I’m continually surprised by the strong connection I feel to women — both my ancestors as well as most women in the world today — whenever I’m in the midst of cooking, really cooking. On most nights I throw together some protein, carbs, fiber and call it a dinner. But today, being my daughter’s birthday and the middle of Passover, I’ve been cooking for the past five hours and I still have probably five hours to go. I made Passover granola and strawberry shortcake. I made a tofu salad for tomorrow’s birthday party and am in the midst of making a cold potato and spinach soup and this incredible Italian mushroom, asparagus, potato dish for tonight’s dinner. And in the freezer is a homemade vegan passover ice cream pie all ready for the whipped cream before serving tomorrow.
My husband has been listening to me complain about the difficulty of the passover dishes and heard me scream when I burn myself on the granola. I had to send him out for wine for the mushroom dish and now he’s down in the basement riding the exercise bike. He has no apparent interest in helping me cook, though I haven’t asked and don’t really need his help. He would probably suggest we order out and take a nice walk.

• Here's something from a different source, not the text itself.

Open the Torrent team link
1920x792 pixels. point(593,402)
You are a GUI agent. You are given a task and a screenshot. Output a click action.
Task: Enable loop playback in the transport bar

The reality is that often to eat good food, which I love to do, means cooking it yourself. The mushrooms (portobella, shitake and porcini) simmering in wine and thyme smell divine. As a vegetarian family at Passover, we wouldn’t find anything like we’re eating this weekend at a restaurant. The convenience of not cooking has it advantages, but so does cooking from scratch. Knowing that millions (if not billions) of women around the world are doing the same thing right now makes me smile. I do only hope they’re able to savor the smells as much as I am.